Exercise:
The lines to return are those from the line holding "Screen dimensions: 533x338" through the last line of the entries below, both included, written exactly and without pictures.

Provided entries:
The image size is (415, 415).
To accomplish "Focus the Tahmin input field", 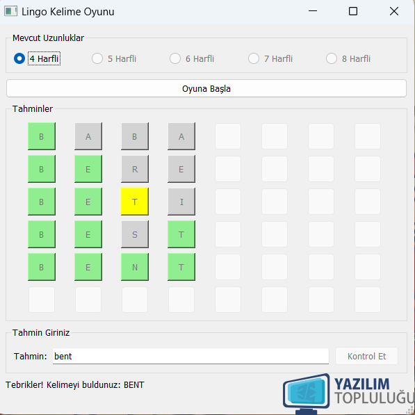I will tap(190, 356).
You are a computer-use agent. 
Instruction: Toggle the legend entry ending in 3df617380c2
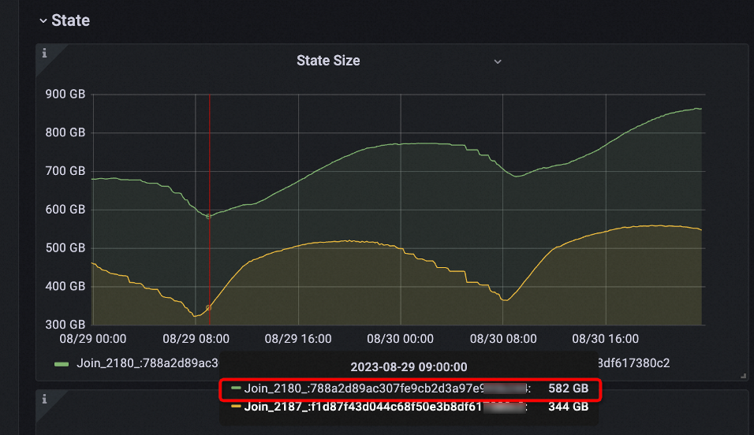(x=633, y=363)
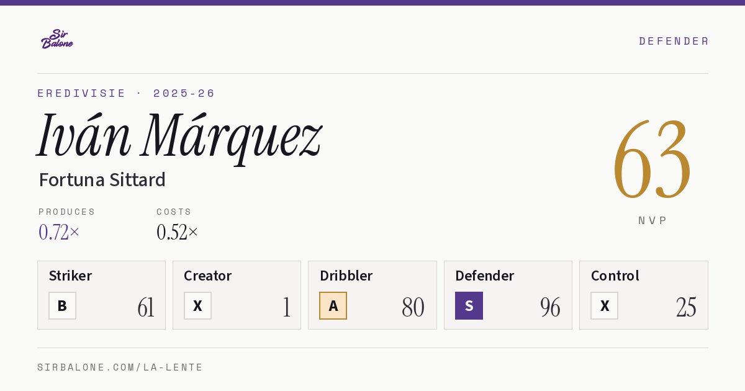The height and width of the screenshot is (391, 745).
Task: Click the X grade badge under Creator
Action: [x=197, y=306]
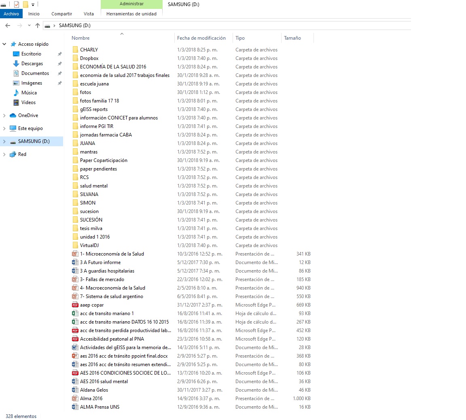Open the customize quick access toolbar dropdown
Screen dimensions: 466x420
pyautogui.click(x=33, y=5)
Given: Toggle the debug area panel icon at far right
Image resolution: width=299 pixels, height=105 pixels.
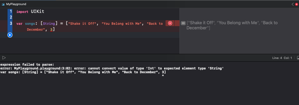Looking at the screenshot, I should coord(298,58).
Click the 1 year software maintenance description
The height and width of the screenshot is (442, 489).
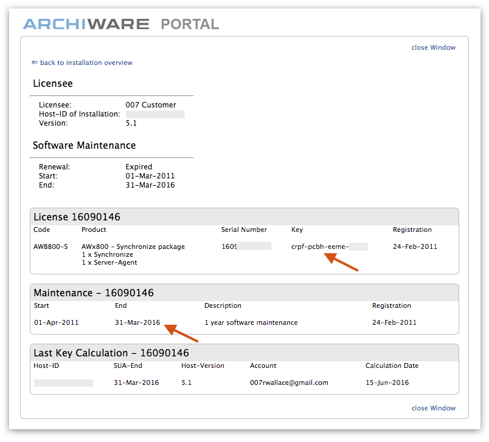click(251, 322)
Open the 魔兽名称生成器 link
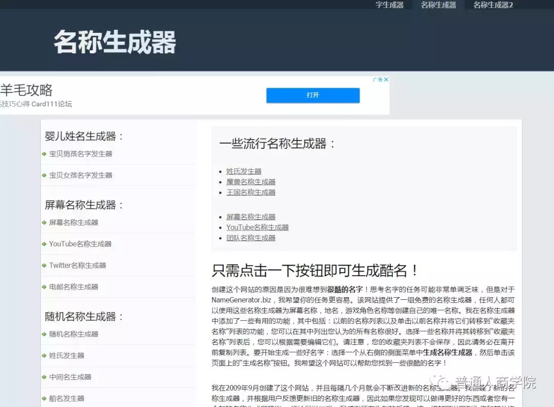The width and height of the screenshot is (554, 407). 250,181
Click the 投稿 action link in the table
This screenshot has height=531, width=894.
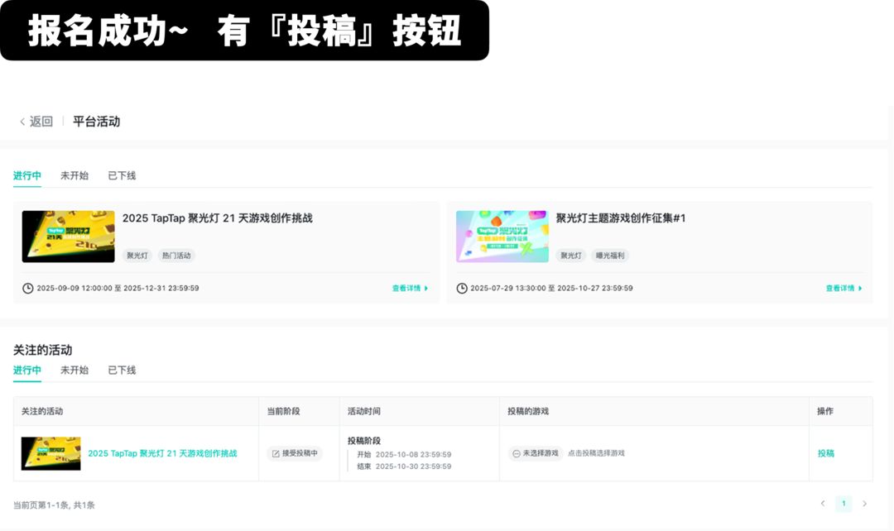tap(825, 453)
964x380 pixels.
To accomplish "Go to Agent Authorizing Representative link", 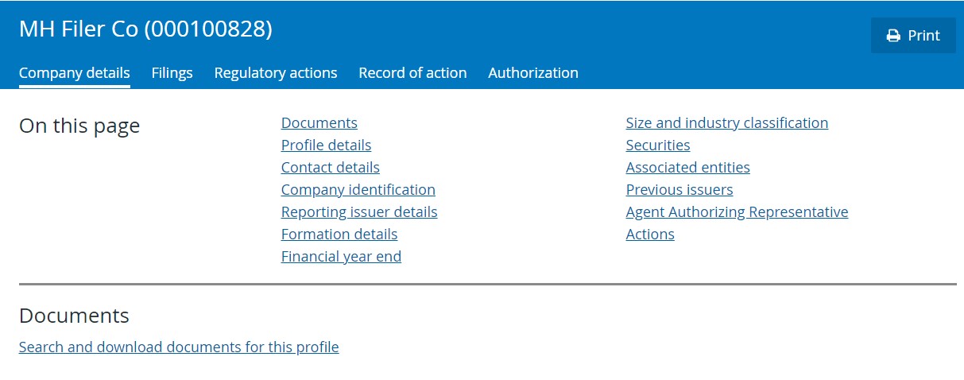I will [737, 212].
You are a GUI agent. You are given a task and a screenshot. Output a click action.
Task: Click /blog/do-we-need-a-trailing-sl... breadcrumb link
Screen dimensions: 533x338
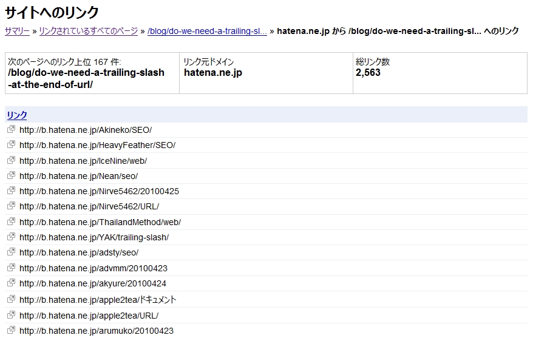[x=207, y=32]
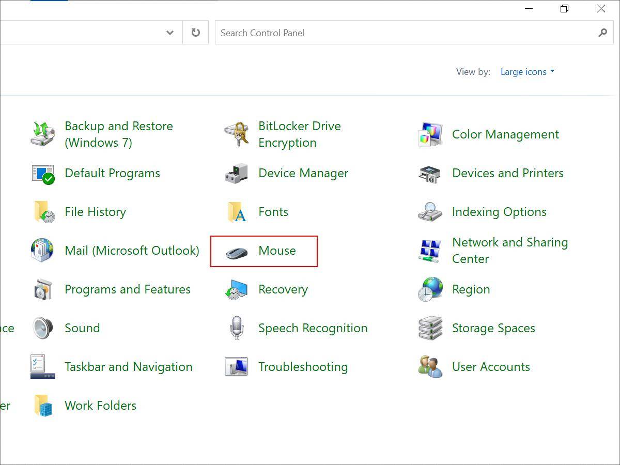Click the search magnifier icon
This screenshot has height=465, width=620.
pyautogui.click(x=602, y=33)
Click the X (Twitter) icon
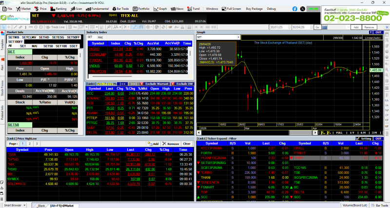 [302, 9]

Task result:
Screen dimensions: 533x338
[x=207, y=32]
Click the search magnifier icon
This screenshot has height=465, width=620.
pyautogui.click(x=602, y=33)
Click the X (Twitter) icon
 [302, 9]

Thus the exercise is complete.